COUR D'APPEL DE PARIS
Pôle 5 - Chambre 10
ARRET DU 21 OCTOBRE 2024
RENVOI APRES CASSATION
(n° , 2 pages)
Numéro d'inscription au répertoire général : N° RG 23/15371 - N° Portalis 35L7-V-B7H-CIH6W
Décision déférée à la Cour :
Jugement 1/10/2019 du Tribunal de PARIS
Arrêt du 04 Février 2022 -Cour d'Appel de PARIS RG n° 19/20209
Arrêt du 5 Juillet 2023 Cour de cassation de PARIS
APPELANT
Monsieur [S], [K] [J]
[Adresse 5]
[Adresse 2] (PORTUGAL)
né le 19 Juin 1949 à [Localité 4]
Représenté par Me Sandra OHANA de l'AARPI OHANA ZERHAT CABINET D'AVOCATS, avocat au barreau de PARIS, toque : C1050
Assisté par Me Alain LEBOUGRE, avocat au barreau de PARIS, toque : C1104
INTIMEE
S.A. WORDLINE IGSA
venant aux droits de la SA INGENICO GROUP
prise en la personne de ses représentants légaux domiciliés en cette qualité audit siège
Ayant son siége social
[Adresse 1]
[Adresse 1]
[Localité 3]
Représentée par Me François TEYTAUD de l'AARPI TEYTAUD-SALEH, avocat au barreau de PARIS, toque : J125
Assistée par Me Isabelle FORTIN de WEIL GOTSHAL &MANGES, avocat au barreau de PARIS, toque : L0132
COMPOSITION DE LA COUR :
L'affaire a été débattue le 24 Juin 2024, en audience publique, devant la Cour composée de :
Madame Christine SIMON-ROSSENTHAL, Présidente
Monsieur Xavier BLANC, Président
Monsieur Edouard LOOS, Magistrat honoraire exerçant des fonctions juridictionnelles
qui en ont délibéré, un rapport a été présenté à l'audience par Madame SIMON-ROSSENTHAL dans les conditions prévues par l'article 804 du code de procédure civile.

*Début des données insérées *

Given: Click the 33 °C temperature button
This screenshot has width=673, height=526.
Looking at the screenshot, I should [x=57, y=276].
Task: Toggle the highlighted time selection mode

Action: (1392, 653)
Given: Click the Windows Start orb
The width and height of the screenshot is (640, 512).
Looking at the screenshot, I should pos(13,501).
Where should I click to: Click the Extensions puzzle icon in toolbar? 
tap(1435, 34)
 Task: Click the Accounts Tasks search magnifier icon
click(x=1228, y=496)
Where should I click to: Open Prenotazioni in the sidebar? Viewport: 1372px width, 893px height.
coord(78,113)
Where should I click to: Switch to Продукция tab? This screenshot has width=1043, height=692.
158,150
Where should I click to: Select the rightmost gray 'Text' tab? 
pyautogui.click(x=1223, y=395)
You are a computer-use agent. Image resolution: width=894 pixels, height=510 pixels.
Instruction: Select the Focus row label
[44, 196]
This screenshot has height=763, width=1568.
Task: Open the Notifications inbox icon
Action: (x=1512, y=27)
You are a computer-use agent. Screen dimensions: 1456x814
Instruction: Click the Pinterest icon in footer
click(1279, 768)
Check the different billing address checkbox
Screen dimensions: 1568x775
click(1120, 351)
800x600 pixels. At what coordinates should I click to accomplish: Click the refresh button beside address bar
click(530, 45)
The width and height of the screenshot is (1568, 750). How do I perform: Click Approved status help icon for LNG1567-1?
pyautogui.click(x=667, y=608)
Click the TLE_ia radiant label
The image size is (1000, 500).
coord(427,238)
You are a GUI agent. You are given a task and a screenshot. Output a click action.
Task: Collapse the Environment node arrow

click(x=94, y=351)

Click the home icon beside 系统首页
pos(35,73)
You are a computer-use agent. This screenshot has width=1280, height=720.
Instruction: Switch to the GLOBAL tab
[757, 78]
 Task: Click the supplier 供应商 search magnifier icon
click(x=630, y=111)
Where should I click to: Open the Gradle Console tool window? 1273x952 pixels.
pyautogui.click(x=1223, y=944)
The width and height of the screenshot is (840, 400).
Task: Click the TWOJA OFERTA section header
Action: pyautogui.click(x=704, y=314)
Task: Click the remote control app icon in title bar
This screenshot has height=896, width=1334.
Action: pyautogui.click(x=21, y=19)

Greffier, lors des débats : Madame Sylvie MOLLÉ
ARRÊT :
- contradictoire
- par mise à disposition de l'arrêt au greffe de la Cour, les parties en ayant été préalablement avisées dans les conditions prévues au deuxième alinéa de l'article 450 du code de procédure civile.
- signé par Christine SIMON-ROSSENTHAL, et par Sylvie MOLLÉ, Greffier, présent lors de la mise à disposition.
FAITS ET PROCÉDURE
Monsieur [S] [J] a été le fondateur, le dirigeant et l'actionnaire principal de la société Moneyline, société cotée au marché Euronext Paris qui avait pour activité la fourniture de solutions technologiques pour l'équipement de points de vente et d'agences bancaires.
En juin 2006, la société Ingenico un des principaux acteurs des systèmes de transactions financières s'est rapprochée de Monsieur [J] en vue de racheter la société Moneyline par fusion-absorption. Aux termes d'un traité de fusion-absorption du 20 septembre 2006, la société Ingenico a absorbé la société Moneyline à effet au 31 octobre 2006 et, en rémunération de son apport de titres, Monsieur [J] s'est vu attribuer 964 390 actions Ingenico.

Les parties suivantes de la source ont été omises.